What messages are bribery settlements sending out to would be briber givers and receivers?

Influential, wealthy and ‘lawyered-up’ entities are settling bribery cases with prosecutors by throwing money at the case in order to avoid admitting guilt or proving innocence. What message does this send out to the world?

Smith & Wesson, a US handgun manufacturer, agreed to pay a USD2m fine to the Securities and Exchange Commission this week to settle FCA- cartoonsmoking gunallegations of bribery. The SEC charged Smith & Wesson with breaching the Foreign Corrupt Practices Act when employees and representatives made improper payments to foreign officials in Indonesia and Pakistan to secure contracts. Further alleged attempts at the same in Bangladesh, Nepal and Turkey, failed. S&W has neither admitted nor denied the allegations, it just paid to make it go away.

In a non-Asian related case, reports in the press claim that Bernie Ecclestone’s legal team is trying to settle a bribery case by paying GBP20m in return for the charges to be dropped, reported The Telegraph.

Meanwhile in Laos, where corrupt politicians are accepting bribes from Vietnamese‘land-grabbers’ to uproot communities whose homes are on the land.  The Laotian communities have no resources to fight a case, so they deal with the awful consequences of losing their homes.
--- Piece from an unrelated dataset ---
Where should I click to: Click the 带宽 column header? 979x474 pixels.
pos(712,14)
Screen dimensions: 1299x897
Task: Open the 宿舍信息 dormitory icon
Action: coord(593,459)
Over in Australia, a court issued a suppression order (aka a super-injunction) prohibiting anyone in the country from mentioning details related to a multi-million dollar bribery probe implicating public officials from Indonesia, Malaysia and Vietnam. Wikileaks chose to publish the order which reveals how the case reaches to the highest echelons of Asia-Pacific’s leadership. The order follows the indictment of seven employees from the Reserve Bank of Australia, who, by nature of their work are politically exposed persons. ‘National security’ is cited as the reason for the blanket ban.

Australia and the US are in the top 20 group of least corrupt countries in the world, as per Transparency International’sCorruption Perceptions Index 2013. Malaysia and Turkey linger mid table while Bangladesh, Indonesia, Nepal and Pakistan are all between 100-150 out of 175. Laos is in the same group. The jurisdictions who are perceived to be the most corrupt have fewer defences available to protect themselves from unscrupulous bribe offerers. Sure, the public officials offered money in exchange for using their political clout could always say no, but why should they when the messages coming from their less corrupt peers is to buy your way out of it?

There is always time to celebrate anti-corruption efforts. The Global Organisation of Parliamentarians Against Corruption (GOPAC) has launched an award for anti-corruption action. Cast your votes before October 31st here.

This article first appeared on the International Compliance Association blog.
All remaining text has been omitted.